Decoupled Gradient Harmonized Detector for Partial Annotation: Application to Signet Ring Cell Detection
This work addresses the challenge of automated detection for signet ring cell carcinoma, which is crucial for early diagnosis and improving patient survival rates, though it is incremental in handling label noise in a specific medical domain.
The paper tackled the problem of detecting signet ring cells in medical images under partial annotation and class imbalance, proposing a Decoupled Gradient Harmonizing Mechanism (DGHM-C loss) that achieved second place in the MICCAI DigestPath2019 challenge and showed substantial improvements in controlled experiments.
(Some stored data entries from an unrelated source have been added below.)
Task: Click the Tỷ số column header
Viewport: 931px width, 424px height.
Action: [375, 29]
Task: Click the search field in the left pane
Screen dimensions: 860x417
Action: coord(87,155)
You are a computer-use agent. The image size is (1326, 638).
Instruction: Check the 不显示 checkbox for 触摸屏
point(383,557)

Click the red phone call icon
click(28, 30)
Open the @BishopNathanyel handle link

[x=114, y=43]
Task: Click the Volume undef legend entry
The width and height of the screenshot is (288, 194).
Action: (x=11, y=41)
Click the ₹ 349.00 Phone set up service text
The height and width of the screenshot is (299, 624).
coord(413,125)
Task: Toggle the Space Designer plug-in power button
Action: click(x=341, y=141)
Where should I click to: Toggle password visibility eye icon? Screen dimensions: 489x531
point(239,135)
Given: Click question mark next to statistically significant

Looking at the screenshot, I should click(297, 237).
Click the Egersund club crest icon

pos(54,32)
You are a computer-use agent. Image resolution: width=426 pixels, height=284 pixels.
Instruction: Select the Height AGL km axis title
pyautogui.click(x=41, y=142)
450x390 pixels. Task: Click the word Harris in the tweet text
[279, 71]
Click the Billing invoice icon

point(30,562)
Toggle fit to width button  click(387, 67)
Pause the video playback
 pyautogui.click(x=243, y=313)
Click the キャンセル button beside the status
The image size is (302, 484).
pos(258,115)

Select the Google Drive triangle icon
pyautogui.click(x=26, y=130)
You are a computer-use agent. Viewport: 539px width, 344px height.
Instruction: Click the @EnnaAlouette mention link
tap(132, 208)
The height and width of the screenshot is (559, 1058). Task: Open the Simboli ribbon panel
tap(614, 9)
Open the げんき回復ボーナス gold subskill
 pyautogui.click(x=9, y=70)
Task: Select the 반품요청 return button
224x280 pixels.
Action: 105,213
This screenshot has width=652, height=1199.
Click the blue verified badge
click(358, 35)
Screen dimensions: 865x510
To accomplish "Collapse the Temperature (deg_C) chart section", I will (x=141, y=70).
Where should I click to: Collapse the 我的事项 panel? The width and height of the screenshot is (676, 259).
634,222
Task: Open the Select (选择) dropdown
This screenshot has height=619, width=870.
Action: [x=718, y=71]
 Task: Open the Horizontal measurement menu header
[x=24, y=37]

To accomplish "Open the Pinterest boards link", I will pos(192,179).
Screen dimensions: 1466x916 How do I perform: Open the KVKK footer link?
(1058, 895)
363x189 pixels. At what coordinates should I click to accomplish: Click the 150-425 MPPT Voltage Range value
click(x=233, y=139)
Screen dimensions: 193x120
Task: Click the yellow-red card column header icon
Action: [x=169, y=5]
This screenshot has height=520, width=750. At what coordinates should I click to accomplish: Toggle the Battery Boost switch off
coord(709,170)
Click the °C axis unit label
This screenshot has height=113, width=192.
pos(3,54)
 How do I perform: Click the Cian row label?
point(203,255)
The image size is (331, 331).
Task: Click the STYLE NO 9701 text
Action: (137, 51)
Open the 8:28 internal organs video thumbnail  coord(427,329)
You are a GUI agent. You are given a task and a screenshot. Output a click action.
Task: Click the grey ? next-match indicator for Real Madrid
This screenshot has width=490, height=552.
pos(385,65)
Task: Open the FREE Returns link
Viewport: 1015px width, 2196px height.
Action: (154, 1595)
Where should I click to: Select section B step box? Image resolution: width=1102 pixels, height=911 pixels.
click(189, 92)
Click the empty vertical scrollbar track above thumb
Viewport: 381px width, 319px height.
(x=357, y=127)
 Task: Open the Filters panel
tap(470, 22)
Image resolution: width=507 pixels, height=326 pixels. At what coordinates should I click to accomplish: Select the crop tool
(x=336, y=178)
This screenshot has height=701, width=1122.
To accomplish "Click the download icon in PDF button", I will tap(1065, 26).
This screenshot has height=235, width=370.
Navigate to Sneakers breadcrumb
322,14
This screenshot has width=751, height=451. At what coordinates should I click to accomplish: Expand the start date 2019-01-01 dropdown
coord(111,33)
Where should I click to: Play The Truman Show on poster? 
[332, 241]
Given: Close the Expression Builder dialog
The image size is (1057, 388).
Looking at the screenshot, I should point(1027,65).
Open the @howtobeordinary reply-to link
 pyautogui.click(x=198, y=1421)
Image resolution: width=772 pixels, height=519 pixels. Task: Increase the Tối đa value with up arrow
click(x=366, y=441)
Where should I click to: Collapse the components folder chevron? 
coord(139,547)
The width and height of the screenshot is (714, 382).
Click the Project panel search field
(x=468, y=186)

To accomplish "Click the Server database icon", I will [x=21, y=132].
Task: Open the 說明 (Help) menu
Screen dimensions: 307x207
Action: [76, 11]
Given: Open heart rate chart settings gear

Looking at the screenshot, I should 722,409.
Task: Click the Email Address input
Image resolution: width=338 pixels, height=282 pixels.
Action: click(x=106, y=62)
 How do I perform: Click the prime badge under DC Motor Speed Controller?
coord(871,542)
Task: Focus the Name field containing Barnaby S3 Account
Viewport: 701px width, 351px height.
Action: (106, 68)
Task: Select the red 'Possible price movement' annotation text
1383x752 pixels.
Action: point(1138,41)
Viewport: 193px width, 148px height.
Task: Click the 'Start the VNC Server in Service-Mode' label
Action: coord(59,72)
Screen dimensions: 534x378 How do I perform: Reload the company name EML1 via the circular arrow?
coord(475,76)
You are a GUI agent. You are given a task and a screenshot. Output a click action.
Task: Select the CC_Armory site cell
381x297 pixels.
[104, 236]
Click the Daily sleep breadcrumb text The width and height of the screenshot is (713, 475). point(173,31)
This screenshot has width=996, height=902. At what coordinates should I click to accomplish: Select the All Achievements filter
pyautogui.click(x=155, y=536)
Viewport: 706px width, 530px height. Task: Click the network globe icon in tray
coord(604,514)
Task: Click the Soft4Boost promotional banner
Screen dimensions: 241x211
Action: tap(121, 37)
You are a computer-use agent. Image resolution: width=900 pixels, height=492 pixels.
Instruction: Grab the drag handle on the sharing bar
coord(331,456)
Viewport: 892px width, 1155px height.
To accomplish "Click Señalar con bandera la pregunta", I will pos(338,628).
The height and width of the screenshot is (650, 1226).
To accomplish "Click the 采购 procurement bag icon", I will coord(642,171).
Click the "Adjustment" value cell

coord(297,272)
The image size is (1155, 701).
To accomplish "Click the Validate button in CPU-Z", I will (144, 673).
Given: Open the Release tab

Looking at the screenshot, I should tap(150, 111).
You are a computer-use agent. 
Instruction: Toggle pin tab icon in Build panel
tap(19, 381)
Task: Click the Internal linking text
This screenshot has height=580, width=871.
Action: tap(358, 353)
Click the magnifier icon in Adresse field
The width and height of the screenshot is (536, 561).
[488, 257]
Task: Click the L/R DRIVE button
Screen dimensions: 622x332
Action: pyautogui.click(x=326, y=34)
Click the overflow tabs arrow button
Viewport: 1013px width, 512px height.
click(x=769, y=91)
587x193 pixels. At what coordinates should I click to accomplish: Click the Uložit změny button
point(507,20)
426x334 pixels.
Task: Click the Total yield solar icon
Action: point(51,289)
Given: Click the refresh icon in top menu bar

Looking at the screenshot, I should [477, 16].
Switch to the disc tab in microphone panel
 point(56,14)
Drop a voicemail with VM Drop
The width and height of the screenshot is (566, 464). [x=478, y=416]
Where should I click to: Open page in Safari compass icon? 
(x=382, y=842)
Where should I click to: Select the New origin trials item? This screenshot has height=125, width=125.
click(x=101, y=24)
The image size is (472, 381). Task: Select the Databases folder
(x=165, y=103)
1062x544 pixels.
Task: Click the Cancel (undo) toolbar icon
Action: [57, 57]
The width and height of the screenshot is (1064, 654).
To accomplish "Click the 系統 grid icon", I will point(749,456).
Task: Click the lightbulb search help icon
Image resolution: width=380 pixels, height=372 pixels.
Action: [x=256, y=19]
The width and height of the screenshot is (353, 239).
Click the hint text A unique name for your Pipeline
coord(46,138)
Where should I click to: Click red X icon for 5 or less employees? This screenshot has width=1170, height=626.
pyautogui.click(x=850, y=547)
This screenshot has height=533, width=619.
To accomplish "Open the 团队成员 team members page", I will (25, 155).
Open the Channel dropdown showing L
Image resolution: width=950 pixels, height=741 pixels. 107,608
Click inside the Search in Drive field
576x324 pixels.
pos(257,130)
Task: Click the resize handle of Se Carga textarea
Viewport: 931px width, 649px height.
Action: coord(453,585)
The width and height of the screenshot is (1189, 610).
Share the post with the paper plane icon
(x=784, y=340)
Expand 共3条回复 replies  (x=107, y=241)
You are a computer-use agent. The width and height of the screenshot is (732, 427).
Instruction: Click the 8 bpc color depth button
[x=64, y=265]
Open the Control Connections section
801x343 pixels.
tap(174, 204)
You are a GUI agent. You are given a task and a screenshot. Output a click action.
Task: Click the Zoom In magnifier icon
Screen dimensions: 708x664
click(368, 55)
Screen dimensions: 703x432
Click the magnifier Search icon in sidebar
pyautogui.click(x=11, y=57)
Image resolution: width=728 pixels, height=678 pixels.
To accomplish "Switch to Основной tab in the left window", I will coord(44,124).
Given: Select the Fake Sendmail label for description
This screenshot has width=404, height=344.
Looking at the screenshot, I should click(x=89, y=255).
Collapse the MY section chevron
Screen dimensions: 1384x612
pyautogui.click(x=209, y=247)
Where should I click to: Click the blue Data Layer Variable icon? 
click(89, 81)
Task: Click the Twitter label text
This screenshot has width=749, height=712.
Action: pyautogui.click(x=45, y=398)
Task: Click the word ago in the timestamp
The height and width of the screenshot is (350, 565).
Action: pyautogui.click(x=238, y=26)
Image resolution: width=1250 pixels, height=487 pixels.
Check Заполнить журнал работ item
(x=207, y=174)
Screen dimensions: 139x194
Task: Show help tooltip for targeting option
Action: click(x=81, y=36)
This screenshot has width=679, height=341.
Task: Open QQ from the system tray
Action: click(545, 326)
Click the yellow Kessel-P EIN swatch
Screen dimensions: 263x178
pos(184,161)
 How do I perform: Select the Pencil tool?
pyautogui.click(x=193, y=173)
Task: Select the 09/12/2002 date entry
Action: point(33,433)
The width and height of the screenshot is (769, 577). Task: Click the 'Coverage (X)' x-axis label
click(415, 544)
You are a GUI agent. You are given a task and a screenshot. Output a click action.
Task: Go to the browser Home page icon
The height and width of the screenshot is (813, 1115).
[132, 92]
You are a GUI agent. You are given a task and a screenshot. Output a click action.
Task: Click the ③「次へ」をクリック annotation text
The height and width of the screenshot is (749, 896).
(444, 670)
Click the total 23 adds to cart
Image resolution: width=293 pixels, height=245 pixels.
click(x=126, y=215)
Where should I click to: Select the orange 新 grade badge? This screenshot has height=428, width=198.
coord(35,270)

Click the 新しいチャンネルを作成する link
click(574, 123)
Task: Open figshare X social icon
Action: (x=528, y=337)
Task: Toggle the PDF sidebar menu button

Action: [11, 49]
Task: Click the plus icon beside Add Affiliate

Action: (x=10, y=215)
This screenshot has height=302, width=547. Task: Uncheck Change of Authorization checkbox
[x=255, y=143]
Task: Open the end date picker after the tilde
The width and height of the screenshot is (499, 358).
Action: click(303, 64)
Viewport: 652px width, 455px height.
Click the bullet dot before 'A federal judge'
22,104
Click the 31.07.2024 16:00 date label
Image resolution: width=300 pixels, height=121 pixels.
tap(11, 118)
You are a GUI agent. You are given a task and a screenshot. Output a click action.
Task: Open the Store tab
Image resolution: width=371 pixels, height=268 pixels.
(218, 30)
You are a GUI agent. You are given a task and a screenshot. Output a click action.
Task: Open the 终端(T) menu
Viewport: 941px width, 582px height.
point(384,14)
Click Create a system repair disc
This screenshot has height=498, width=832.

Early diagnosis of signet ring cell carcinoma dramatically improves the survival rate of patients. Due to lack of public dataset and expert-level annotations, automatic detection on signet ring cell (SRC) has not been thoroughly investigated. In MICCAI DigestPath2019 challenge, apart from foreground (SRC region)-background (normal tissue area) class imbalance, SRCs are partially annotated due to costly medical image annotation, which introduces extra label noise. To address the issues simultaneously, we propose Decoupled Gradient Harmonizing Mechanism (DGHM) and embed it into classification loss, denoted as DGHM-C loss. Specifically, besides positive (SRCs) and negative (normal tissues) examples, we further decouple noisy examples from clean examples and harmonize the corresponding gradient distributions in classification respectively. Without whistles and bells, we achieved the 2nd place in the challenge. Ablation studies and controlled label missing rate experiments demonstrate that DGHM-C loss can bring substantial improvement in partially annotated object detection.